This Christmas, many Argentines will rise to a challenge written on the box of a best-selling board game Deuda Eterna, or Eternal Debt: Do you dare defeat the IMF?
As Argentina's new, interim government declared Sunday it was halting payment on the country's massive foreign debt, Nelson Rodriquez rang up the till at the Toy Supermarket in Buenos Aires' Cavallito district. He'd just sold the next-to-last Eternal Debt game in his stock.
"I didn't dare put it in the window, people would have thrown a brick through," he said. "They hate those words."
In Spanish, the game's title is a wordplay on deuda externa, or foreign debt.

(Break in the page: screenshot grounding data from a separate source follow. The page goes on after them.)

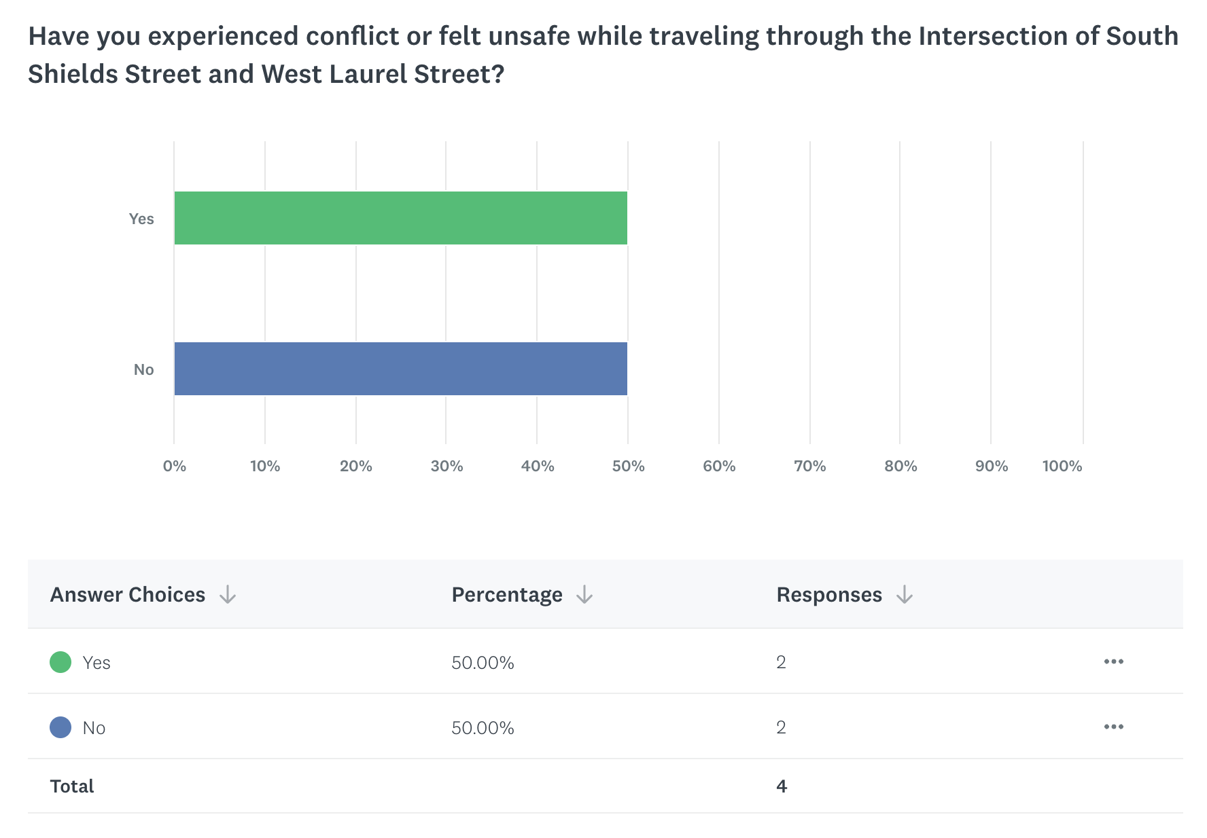Click the survey question title text
The width and height of the screenshot is (1207, 838).
603,55
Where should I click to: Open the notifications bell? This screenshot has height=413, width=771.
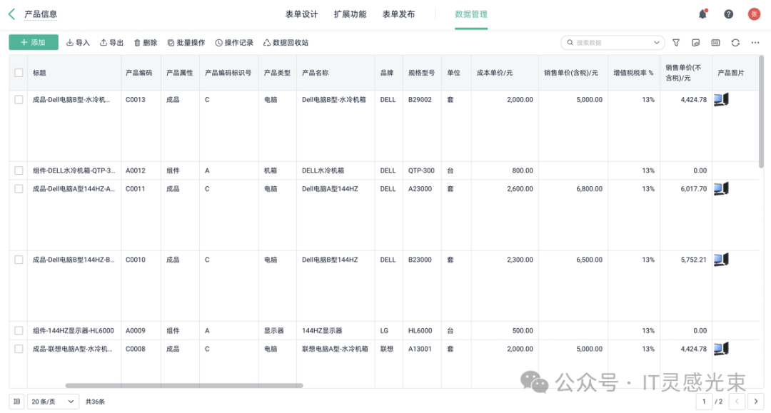(x=702, y=14)
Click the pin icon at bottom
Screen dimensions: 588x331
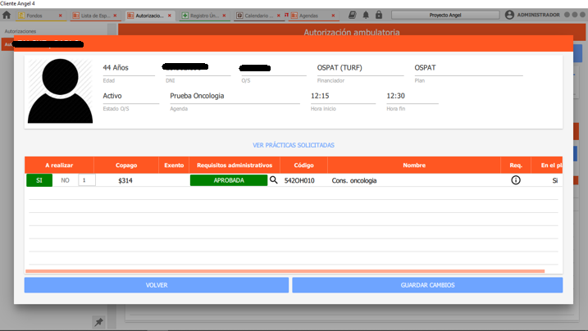coord(98,322)
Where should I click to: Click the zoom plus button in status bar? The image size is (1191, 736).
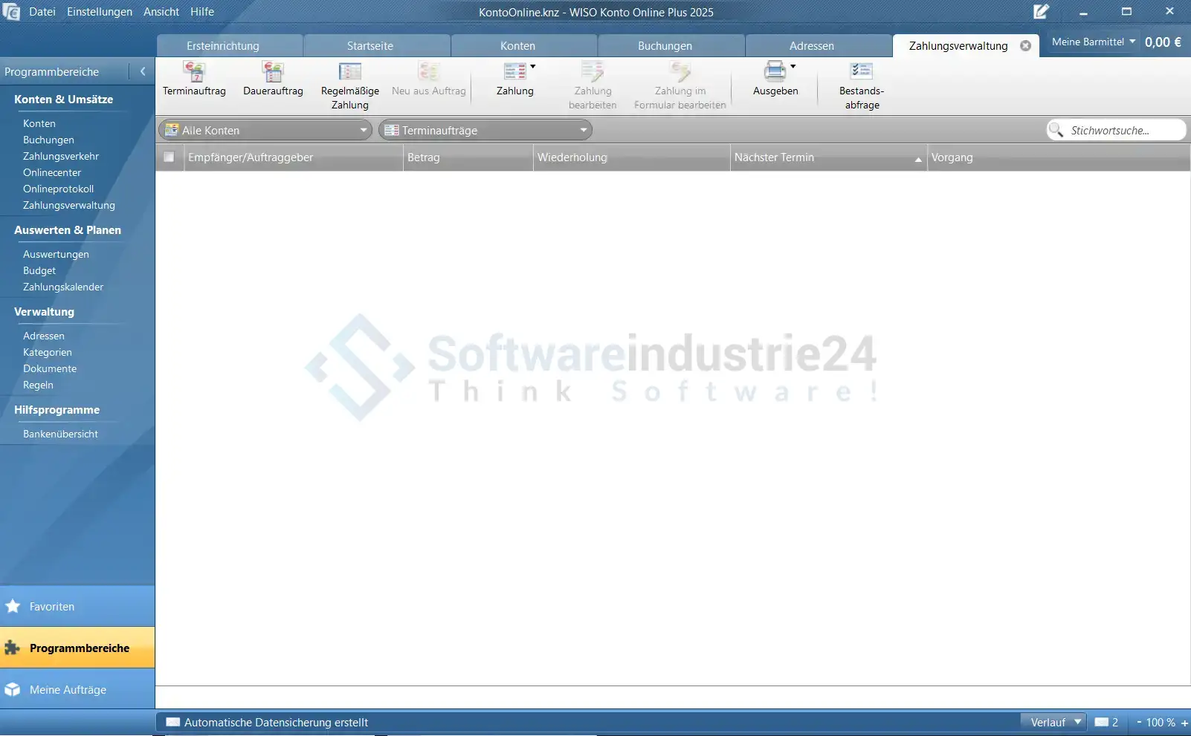1184,723
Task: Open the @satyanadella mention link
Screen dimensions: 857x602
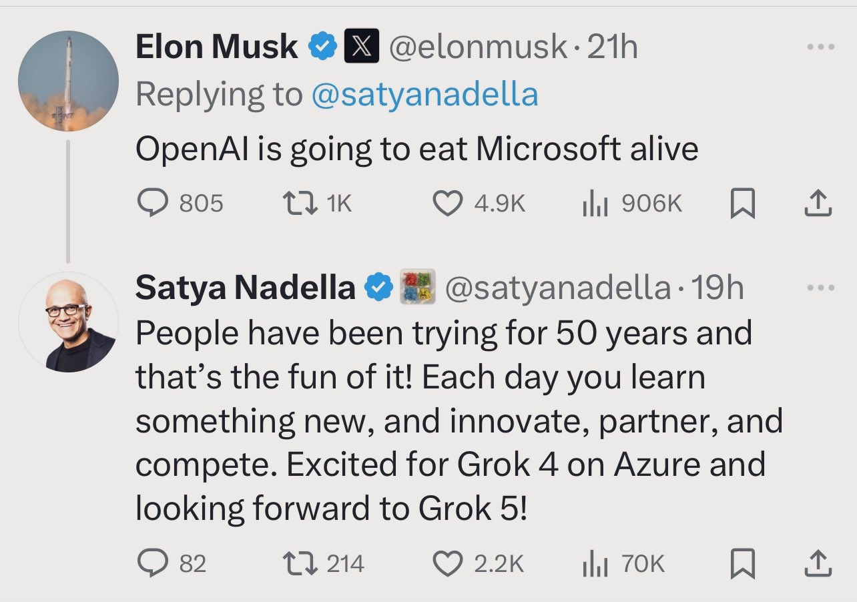Action: pyautogui.click(x=424, y=94)
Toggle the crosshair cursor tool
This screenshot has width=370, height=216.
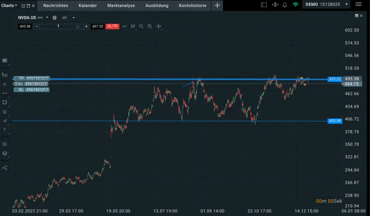click(159, 26)
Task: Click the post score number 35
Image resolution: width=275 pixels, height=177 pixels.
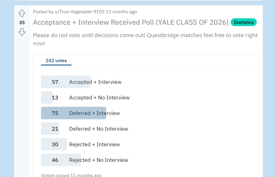Action: coord(22,23)
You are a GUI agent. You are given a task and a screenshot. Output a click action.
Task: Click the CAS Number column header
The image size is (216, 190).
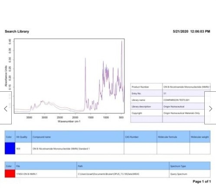[x=141, y=137]
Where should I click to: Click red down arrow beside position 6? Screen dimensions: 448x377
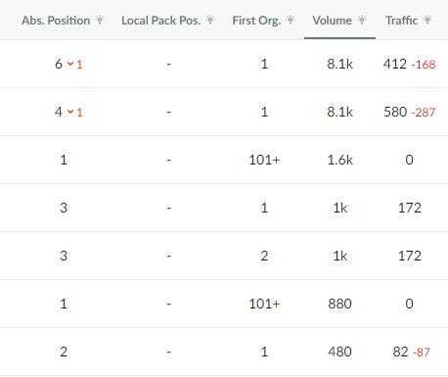coord(69,64)
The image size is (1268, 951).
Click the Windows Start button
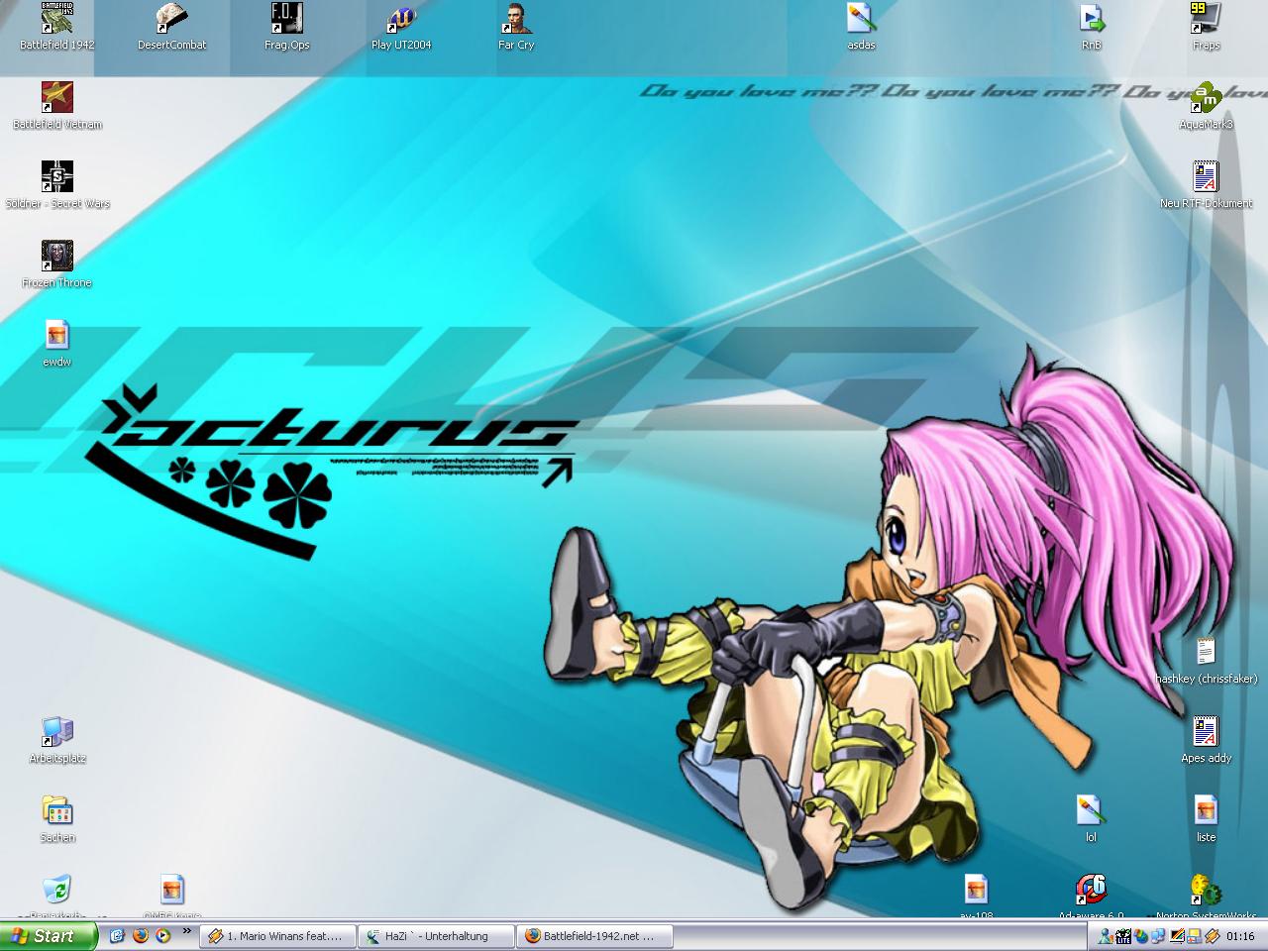point(49,936)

For years, Argentina has dug itself deeper into debt on international markets, while maintaining a top-heavy government bureaucracy despite privatizing much of the country's industry. When a bitter recession hit nearly four years ago, this once-prosperous country of 36 million found it increasingly difficult to keep up with payments and fell back on the IMF.

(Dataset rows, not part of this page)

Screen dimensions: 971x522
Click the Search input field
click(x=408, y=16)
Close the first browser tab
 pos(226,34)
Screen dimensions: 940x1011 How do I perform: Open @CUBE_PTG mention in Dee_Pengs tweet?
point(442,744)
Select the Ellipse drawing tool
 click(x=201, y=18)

In return for throwing a lifeline, the Fund made its customary recommendations: tighten fiscal policy and continue liberalizing trade and investment.
But at the time, tighter fiscal policy only succeeded in pushing South America's second-largest economy deeper into the slump.
So who's to blame? Argentina or the IMF?
"I think the way of linking the payments to austerity policy was not correct," said Oscar Liberman, president of a local think tank, Fundacion Mercado. "I also think there were people in the Fund who didn't really understand Argentina's situation."
But he said the IMF cannot be blamed for the Argentine crisis because the government "never presented the Fund with an alternative plan."
"When Argentina had to impose austerity, it always went for the easy way out," Liberman said -- cutting lower-scale state workers' salaries and pensions rather than slashing its bloated government.
That finally backfired on the increasingly unpopular government of former President Fernando de la Rua last week, when Argentines' patience with his and the IMF's austerity policies snapped.
To play the game, which looks like Monopoly, players pretend to be Latin American countries, rich in natural resources. They must industrialize and produce goods to be exported to rich Northern Hemisphere markets. There's just one catch. "The capital is provided by the International Monetary Fund with all that implies: conditions, devaluations, etc," reads the box.